PROBLEM TO SOLVE:
Repeat each line of the data exactly as written.

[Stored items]

***

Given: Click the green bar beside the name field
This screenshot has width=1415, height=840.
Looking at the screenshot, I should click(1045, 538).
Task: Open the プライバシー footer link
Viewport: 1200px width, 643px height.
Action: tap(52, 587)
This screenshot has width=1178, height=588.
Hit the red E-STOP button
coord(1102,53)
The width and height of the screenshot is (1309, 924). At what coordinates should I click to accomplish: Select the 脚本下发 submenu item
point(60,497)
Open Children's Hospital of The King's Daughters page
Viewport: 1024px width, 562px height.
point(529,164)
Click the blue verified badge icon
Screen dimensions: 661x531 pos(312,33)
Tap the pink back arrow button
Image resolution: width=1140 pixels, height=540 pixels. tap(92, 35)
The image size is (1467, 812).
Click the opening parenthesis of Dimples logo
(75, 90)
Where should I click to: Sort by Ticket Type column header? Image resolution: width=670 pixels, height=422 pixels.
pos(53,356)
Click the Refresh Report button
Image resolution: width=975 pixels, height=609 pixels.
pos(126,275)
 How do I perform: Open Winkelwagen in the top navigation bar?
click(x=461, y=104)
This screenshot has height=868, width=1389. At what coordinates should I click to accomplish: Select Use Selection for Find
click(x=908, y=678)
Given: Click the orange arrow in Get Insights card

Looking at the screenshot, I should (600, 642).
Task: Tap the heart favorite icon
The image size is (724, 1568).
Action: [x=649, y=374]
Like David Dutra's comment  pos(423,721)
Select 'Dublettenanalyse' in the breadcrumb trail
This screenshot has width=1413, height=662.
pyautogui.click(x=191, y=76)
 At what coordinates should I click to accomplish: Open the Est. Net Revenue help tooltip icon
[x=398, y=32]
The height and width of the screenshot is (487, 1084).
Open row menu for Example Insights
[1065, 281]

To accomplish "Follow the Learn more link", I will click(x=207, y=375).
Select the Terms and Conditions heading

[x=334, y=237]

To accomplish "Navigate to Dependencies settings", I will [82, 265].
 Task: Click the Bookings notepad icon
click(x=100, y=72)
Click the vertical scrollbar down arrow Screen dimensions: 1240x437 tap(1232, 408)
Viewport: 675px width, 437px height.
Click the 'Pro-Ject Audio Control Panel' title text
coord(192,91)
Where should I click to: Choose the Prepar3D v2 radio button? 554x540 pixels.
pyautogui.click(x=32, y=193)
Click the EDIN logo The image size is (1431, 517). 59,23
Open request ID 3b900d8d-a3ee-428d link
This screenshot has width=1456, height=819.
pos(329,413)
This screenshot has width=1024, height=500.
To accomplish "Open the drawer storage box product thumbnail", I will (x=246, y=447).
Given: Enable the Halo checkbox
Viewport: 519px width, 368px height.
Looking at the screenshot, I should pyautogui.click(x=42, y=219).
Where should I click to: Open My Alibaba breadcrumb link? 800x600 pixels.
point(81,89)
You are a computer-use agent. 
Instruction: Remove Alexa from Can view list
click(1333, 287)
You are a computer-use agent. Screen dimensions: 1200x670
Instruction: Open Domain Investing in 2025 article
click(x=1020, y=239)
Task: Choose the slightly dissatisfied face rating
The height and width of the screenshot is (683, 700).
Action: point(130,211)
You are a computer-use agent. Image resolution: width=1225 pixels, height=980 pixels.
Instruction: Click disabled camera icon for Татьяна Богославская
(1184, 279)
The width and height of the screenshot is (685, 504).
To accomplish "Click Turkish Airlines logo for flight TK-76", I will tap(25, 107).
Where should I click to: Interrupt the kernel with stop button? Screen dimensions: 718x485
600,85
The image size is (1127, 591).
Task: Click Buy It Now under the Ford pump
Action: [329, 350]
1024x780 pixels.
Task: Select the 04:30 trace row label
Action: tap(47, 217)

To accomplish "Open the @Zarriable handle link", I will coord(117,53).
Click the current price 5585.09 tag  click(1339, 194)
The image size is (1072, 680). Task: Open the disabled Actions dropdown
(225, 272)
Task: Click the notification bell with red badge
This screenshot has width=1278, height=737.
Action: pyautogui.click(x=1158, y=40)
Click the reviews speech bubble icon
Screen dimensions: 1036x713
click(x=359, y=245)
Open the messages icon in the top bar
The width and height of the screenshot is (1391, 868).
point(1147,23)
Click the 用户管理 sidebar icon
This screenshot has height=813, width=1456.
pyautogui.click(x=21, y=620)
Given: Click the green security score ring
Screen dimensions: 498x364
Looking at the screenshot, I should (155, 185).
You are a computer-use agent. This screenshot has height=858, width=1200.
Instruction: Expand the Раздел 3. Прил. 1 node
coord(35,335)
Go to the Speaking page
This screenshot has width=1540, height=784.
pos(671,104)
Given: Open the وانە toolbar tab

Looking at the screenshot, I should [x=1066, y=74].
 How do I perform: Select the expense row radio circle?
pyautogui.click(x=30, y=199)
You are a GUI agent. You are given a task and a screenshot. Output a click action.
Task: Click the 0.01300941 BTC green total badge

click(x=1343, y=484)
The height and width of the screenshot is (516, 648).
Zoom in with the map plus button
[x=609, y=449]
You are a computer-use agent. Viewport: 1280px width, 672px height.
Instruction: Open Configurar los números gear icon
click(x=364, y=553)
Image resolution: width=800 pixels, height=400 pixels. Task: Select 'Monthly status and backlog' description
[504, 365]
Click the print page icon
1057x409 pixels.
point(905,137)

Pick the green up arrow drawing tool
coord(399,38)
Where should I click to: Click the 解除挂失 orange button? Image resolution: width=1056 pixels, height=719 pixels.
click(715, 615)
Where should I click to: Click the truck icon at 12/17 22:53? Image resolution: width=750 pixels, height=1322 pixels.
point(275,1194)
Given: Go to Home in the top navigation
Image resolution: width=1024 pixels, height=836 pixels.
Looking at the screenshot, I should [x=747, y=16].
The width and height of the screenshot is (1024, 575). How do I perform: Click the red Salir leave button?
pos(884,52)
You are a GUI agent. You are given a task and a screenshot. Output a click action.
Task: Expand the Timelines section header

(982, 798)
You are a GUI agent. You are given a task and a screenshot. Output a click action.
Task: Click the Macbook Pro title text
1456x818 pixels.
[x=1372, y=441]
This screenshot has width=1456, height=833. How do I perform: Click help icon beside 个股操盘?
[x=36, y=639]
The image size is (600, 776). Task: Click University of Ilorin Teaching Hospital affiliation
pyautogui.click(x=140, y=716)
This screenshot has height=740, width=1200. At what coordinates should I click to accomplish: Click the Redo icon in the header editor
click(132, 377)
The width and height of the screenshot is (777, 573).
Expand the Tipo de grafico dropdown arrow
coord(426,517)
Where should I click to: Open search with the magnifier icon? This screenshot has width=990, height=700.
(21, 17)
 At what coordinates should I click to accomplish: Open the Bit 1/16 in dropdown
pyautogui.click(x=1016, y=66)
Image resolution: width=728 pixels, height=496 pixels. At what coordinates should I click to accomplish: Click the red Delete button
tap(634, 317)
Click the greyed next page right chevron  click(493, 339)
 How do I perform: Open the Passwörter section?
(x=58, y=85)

***

RESULT OF THE TASK:
Given: Click the green bar beside the name field
This screenshot has width=1415, height=840.
Looking at the screenshot, I should click(1045, 538).
Task: Open the プライバシー footer link
Viewport: 1200px width, 643px height.
Action: tap(52, 587)
This screenshot has width=1178, height=588.
Hit the red E-STOP button
coord(1102,53)
The width and height of the screenshot is (1309, 924). At what coordinates should I click to accomplish: Select the 脚本下发 submenu item
point(60,497)
Open Children's Hospital of The King's Daughters page
Viewport: 1024px width, 562px height.
point(529,164)
Click the blue verified badge icon
Screen dimensions: 661x531 pos(312,33)
Tap the pink back arrow button
Image resolution: width=1140 pixels, height=540 pixels. tap(92, 35)
The image size is (1467, 812).
Click the opening parenthesis of Dimples logo
(75, 90)
Where should I click to: Sort by Ticket Type column header? Image resolution: width=670 pixels, height=422 pixels.
pos(53,356)
Click the Refresh Report button
Image resolution: width=975 pixels, height=609 pixels.
pos(126,275)
 How do I perform: Open Winkelwagen in the top navigation bar?
click(x=461, y=104)
This screenshot has height=868, width=1389. At what coordinates should I click to accomplish: Select Use Selection for Find
click(x=908, y=678)
Given: Click the orange arrow in Get Insights card

Looking at the screenshot, I should (600, 642).
Task: Tap the heart favorite icon
The image size is (724, 1568).
Action: [x=649, y=374]
Like David Dutra's comment  pos(423,721)
Select 'Dublettenanalyse' in the breadcrumb trail
This screenshot has width=1413, height=662.
pyautogui.click(x=191, y=76)
 At what coordinates should I click to accomplish: Open the Est. Net Revenue help tooltip icon
[x=398, y=32]
The height and width of the screenshot is (487, 1084).
Open row menu for Example Insights
[1065, 281]

To accomplish "Follow the Learn more link", I will click(x=207, y=375).
Select the Terms and Conditions heading

[x=334, y=237]

To accomplish "Navigate to Dependencies settings", I will [82, 265].
 Task: Click the Bookings notepad icon
click(x=100, y=72)
Click the vertical scrollbar down arrow Screen dimensions: 1240x437 tap(1232, 408)
Viewport: 675px width, 437px height.
Click the 'Pro-Ject Audio Control Panel' title text
coord(192,91)
Where should I click to: Choose the Prepar3D v2 radio button? 554x540 pixels.
pyautogui.click(x=32, y=193)
Click the EDIN logo The image size is (1431, 517). 59,23
Open request ID 3b900d8d-a3ee-428d link
This screenshot has width=1456, height=819.
pos(329,413)
This screenshot has width=1024, height=500.
To accomplish "Open the drawer storage box product thumbnail", I will (x=246, y=447).
Given: Enable the Halo checkbox
Viewport: 519px width, 368px height.
Looking at the screenshot, I should pyautogui.click(x=42, y=219).
Where should I click to: Open My Alibaba breadcrumb link? 800x600 pixels.
point(81,89)
You are a computer-use agent. 
Instruction: Remove Alexa from Can view list
click(1333, 287)
You are a computer-use agent. Screen dimensions: 1200x670
Instruction: Open Domain Investing in 2025 article
click(x=1020, y=239)
Task: Choose the slightly dissatisfied face rating
The height and width of the screenshot is (683, 700).
Action: point(130,211)
You are a computer-use agent. Image resolution: width=1225 pixels, height=980 pixels.
Instruction: Click disabled camera icon for Татьяна Богославская
(1184, 279)
The width and height of the screenshot is (685, 504).
To accomplish "Click Turkish Airlines logo for flight TK-76", I will tap(25, 107).
Where should I click to: Interrupt the kernel with stop button? Screen dimensions: 718x485
600,85
The image size is (1127, 591).
Task: Click Buy It Now under the Ford pump
Action: [329, 350]
1024x780 pixels.
Task: Select the 04:30 trace row label
Action: tap(47, 217)

To accomplish "Open the @Zarriable handle link", I will coord(117,53).
Click the current price 5585.09 tag  click(1339, 194)
The image size is (1072, 680). Task: Open the disabled Actions dropdown
(225, 272)
Task: Click the notification bell with red badge
This screenshot has width=1278, height=737.
Action: pyautogui.click(x=1158, y=40)
Click the reviews speech bubble icon
Screen dimensions: 1036x713
click(x=359, y=245)
Open the messages icon in the top bar
The width and height of the screenshot is (1391, 868).
point(1147,23)
Click the 用户管理 sidebar icon
This screenshot has height=813, width=1456.
pyautogui.click(x=21, y=620)
Given: Click the green security score ring
Screen dimensions: 498x364
Looking at the screenshot, I should (155, 185).
You are a computer-use agent. This screenshot has height=858, width=1200.
Instruction: Expand the Раздел 3. Прил. 1 node
coord(35,335)
Go to the Speaking page
This screenshot has width=1540, height=784.
pos(671,104)
Given: Open the وانە toolbar tab

Looking at the screenshot, I should [x=1066, y=74].
 How do I perform: Select the expense row radio circle?
pyautogui.click(x=30, y=199)
You are a GUI agent. You are given a task and a screenshot. Output a click action.
Task: Click the 0.01300941 BTC green total badge

click(x=1343, y=484)
The height and width of the screenshot is (516, 648).
Zoom in with the map plus button
[x=609, y=449]
You are a computer-use agent. Viewport: 1280px width, 672px height.
Instruction: Open Configurar los números gear icon
click(x=364, y=553)
Image resolution: width=800 pixels, height=400 pixels. Task: Select 'Monthly status and backlog' description
[504, 365]
Click the print page icon
1057x409 pixels.
point(905,137)

Pick the green up arrow drawing tool
coord(399,38)
Where should I click to: Click the 解除挂失 orange button? Image resolution: width=1056 pixels, height=719 pixels.
click(715, 615)
Where should I click to: Click the truck icon at 12/17 22:53? Image resolution: width=750 pixels, height=1322 pixels.
point(275,1194)
Given: Go to Home in the top navigation
Image resolution: width=1024 pixels, height=836 pixels.
Looking at the screenshot, I should [x=747, y=16].
The width and height of the screenshot is (1024, 575). How do I perform: Click the red Salir leave button?
pos(884,52)
You are a GUI agent. You are given a task and a screenshot. Output a click action.
Task: Expand the Timelines section header

(982, 798)
You are a GUI agent. You are given a task and a screenshot. Output a click action.
Task: Click the Macbook Pro title text
1456x818 pixels.
[x=1372, y=441]
This screenshot has width=1456, height=833. How do I perform: Click help icon beside 个股操盘?
[x=36, y=639]
The image size is (600, 776). Task: Click University of Ilorin Teaching Hospital affiliation
pyautogui.click(x=140, y=716)
This screenshot has height=740, width=1200. At what coordinates should I click to accomplish: Click the Redo icon in the header editor
click(132, 377)
The width and height of the screenshot is (777, 573).
Expand the Tipo de grafico dropdown arrow
coord(426,517)
Where should I click to: Open search with the magnifier icon? This screenshot has width=990, height=700.
(21, 17)
 At what coordinates should I click to accomplish: Open the Bit 1/16 in dropdown
pyautogui.click(x=1016, y=66)
Image resolution: width=728 pixels, height=496 pixels. At what coordinates should I click to accomplish: Click the red Delete button
tap(634, 317)
Click the greyed next page right chevron  click(493, 339)
 How do I perform: Open the Passwörter section?
(x=58, y=85)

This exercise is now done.